The title calls this Julie Manet. And I like this because it proves you can paint of portrait of a girl and her cat without it looking totally creepy, like that one at the Louvre. I'm still shuddering thinking about the Shining-twins look in that girl's eyes at the Louvre. 

 I want to ride in a boat at Giverny! Speaking of which, those tickets have got to be on sale by now, right? It was warm today.

 Where in the World Are Monet's Haystacks? Well, here. And Miss Porter's. And the Marmottan. They're so randomly distributed.

I would've brought this to London with me as a present for Loren, but I don't think she would want me getting arrested. :) But yeah, that's Parliament.



 
I love Monet's cathedrals. My mom thinks they look washed out, but I just love the progression. I also love how the paintings are not in order of when the sun rose to its setting. You have to figure out what's going on.

Rodin sculpture that is titled The Man Who Walks, which is quite a feat, considering he has no head to steer him. Although that didn't stop this chicken.



 And above are the classic Monets everyone loves to see. I actually have to go to the Orangerie tomorrow, as we missed class yesterday (our professor was sick). I do love these. I think they're peaceful and beautiful. But I also am like, "Okay, I've seen dozens of water lilies by now. Does this guy paint anything else?" And I've appreciated Monet ever since I've seen his other work as well. It's always more interesting to know the whole rather than a part.
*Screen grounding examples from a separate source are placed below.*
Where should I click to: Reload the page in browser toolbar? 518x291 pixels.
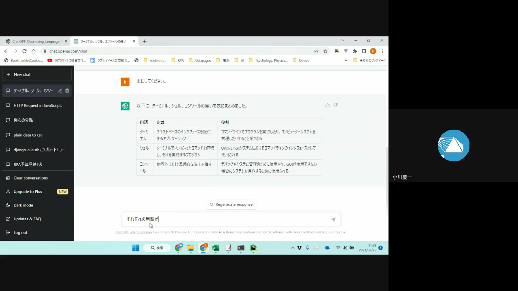(x=24, y=51)
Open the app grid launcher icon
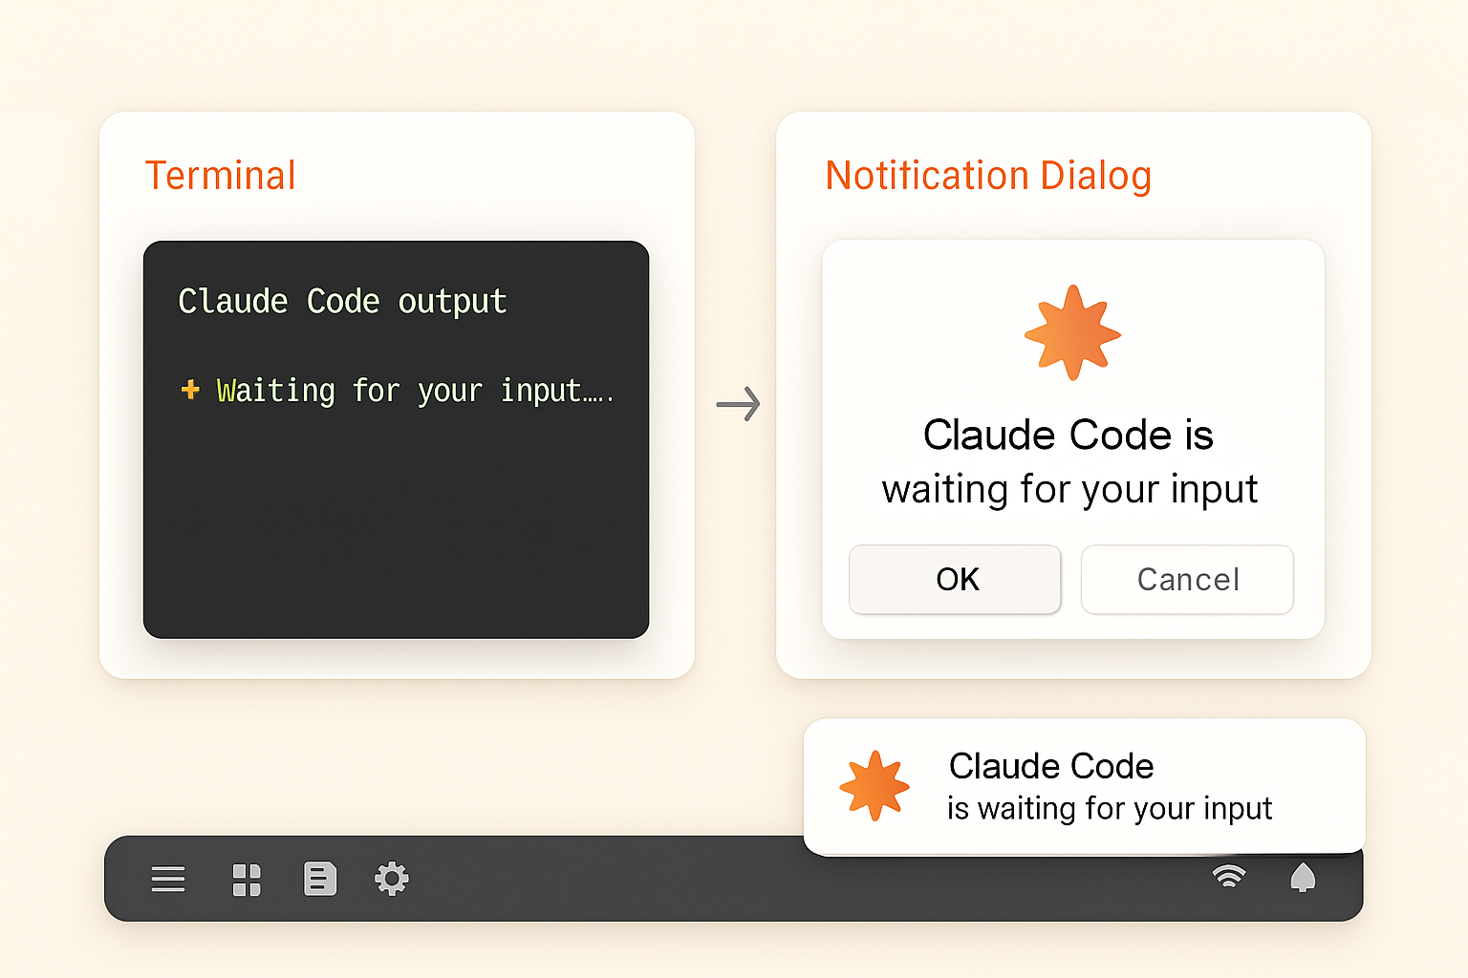Viewport: 1468px width, 978px height. tap(248, 879)
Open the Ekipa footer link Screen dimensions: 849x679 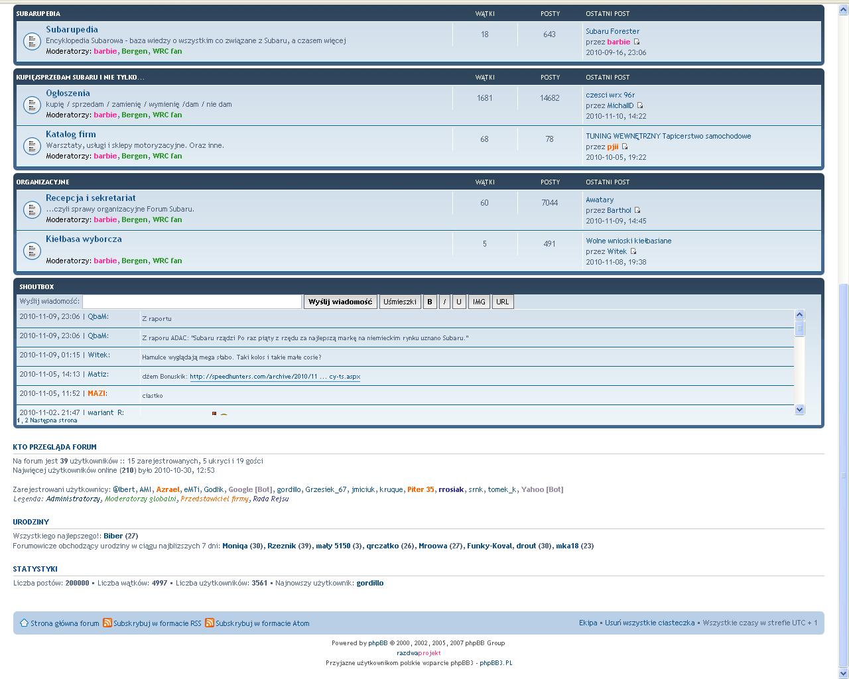588,623
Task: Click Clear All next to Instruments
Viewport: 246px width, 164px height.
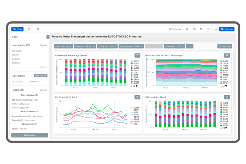Action: pos(43,45)
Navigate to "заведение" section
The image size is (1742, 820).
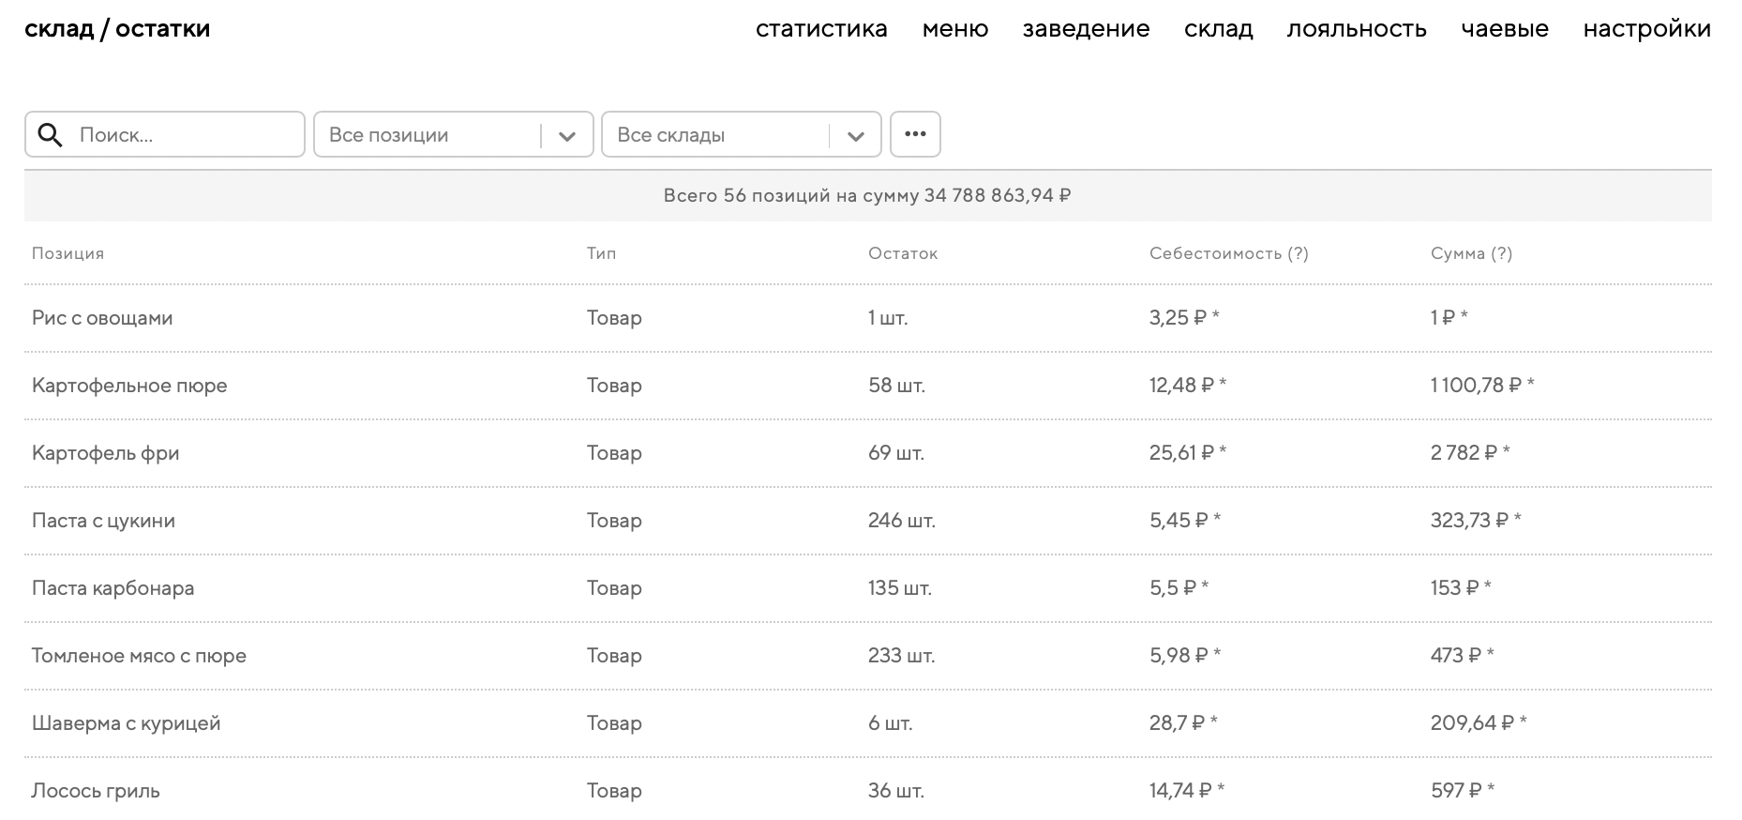click(x=1086, y=29)
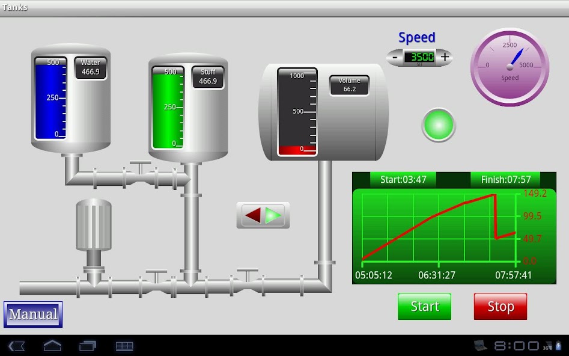This screenshot has width=569, height=356.
Task: Select the Speed value display showing 3500
Action: 419,57
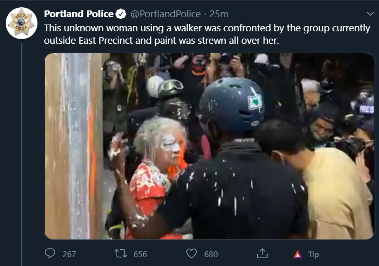Click the painted wall in the video
The image size is (379, 266).
(x=74, y=147)
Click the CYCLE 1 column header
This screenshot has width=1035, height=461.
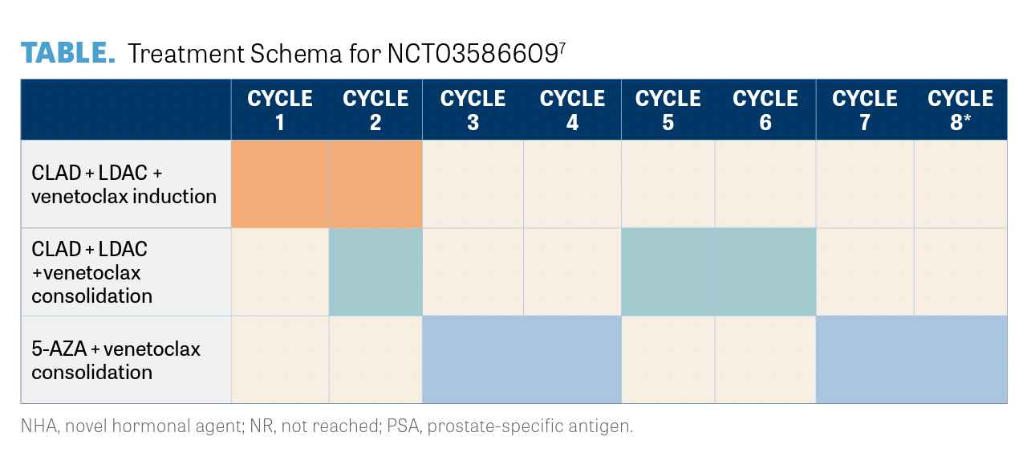(279, 110)
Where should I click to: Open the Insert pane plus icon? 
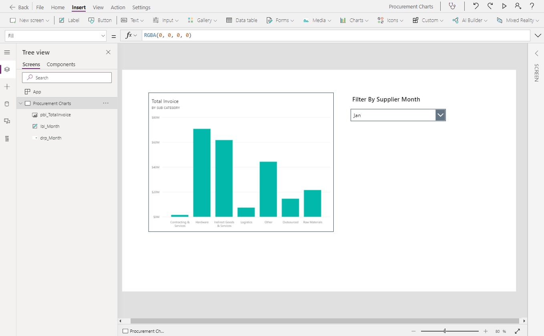(7, 87)
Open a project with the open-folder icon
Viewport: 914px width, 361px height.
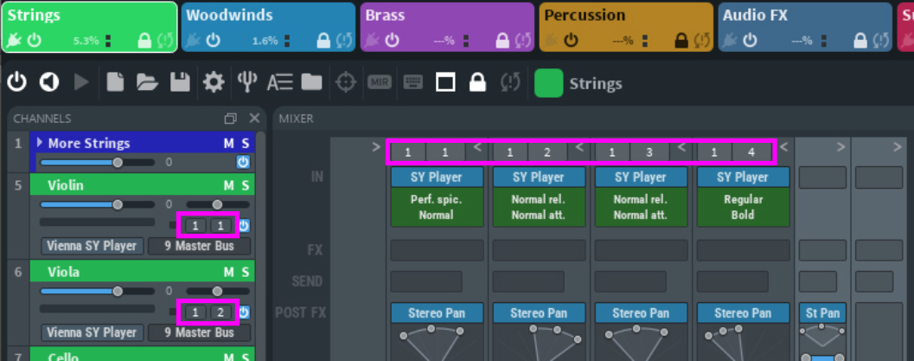point(147,82)
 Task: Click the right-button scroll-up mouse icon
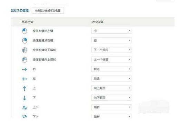(24, 60)

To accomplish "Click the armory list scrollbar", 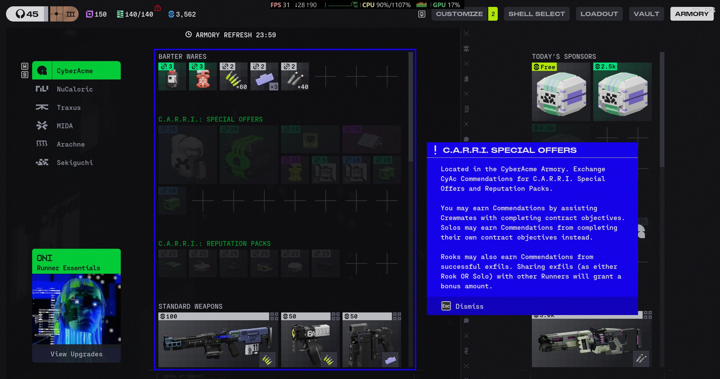I will tap(411, 106).
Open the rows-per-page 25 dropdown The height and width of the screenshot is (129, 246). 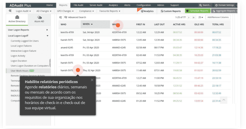[x=201, y=17]
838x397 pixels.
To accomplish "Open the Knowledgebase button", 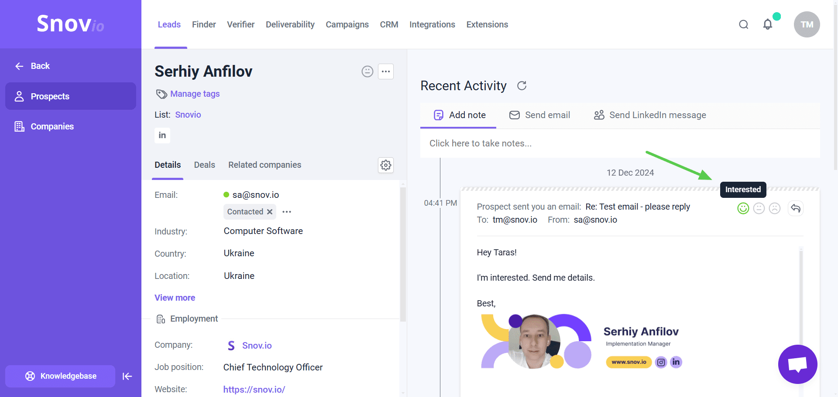I will [60, 376].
 Of course, my absolute FAVORITE Degas is here and not at the Smithsonian. Wah. But at least I have a picture of it now! I could look at this all day. It's simply titled like most of his other paintings: Blue Dancers.

 Honestly, this brings to mind piano lessons from The Music Man for some reason, even though this scene is nothing like the one in that musical. But what I'm really wondering is, how is that sheet music staying up?

 Every good artist needs to paint a billiard table at some point in his life. Luckily, Degas could still knock it out of the park.

 The Woman in Green. If I'm thinking of a Picasso painting, this is probably what I'd conjure up in my mind. I really want to see more of his paintings though. I need to get back to the Jewish Quarter.

 I found myself inexplicably drawn to this painting, and it turns out, it is also painted by Degas. See? We have a connection. What we have is real.

 A Corner of the Apartment by Monet. Once again, a brilliant example of how wonderful art can come from ordinary scenes.

 This crib painting (which is just called The Crib) by Berthe Morisot looks formal to us now, but it's actually very intimate for the time. The woman is not wearing dress clothes; she's in a nightgown. Her hair is not done all the way. We're inside and not outside like with most of the dude's paintings. In fact, this is Morisot's sister, and therefore the baby is Morisot's niece.

 I love bright red.

 But I'm still wondering... So then what is the statue we have at the Smithsonian? Are the French holding out on us? Are we holding out on the French? This could be Dancer-Gate, or something.

This Degas painting has two titles: In a Café and Absinthe. I think we can all agree which name is better. I actually discussed this one with the class, and we all lamented about how absinthe just isn't the same anymore without the wormwood. Like we were there to experience it!

Beautiful Renoir called The Swing. Love how the light is scattered across the painting.

My artsy-fartsy picture that I leave you with. :)

Good night! Sleep tight like Shakespeare!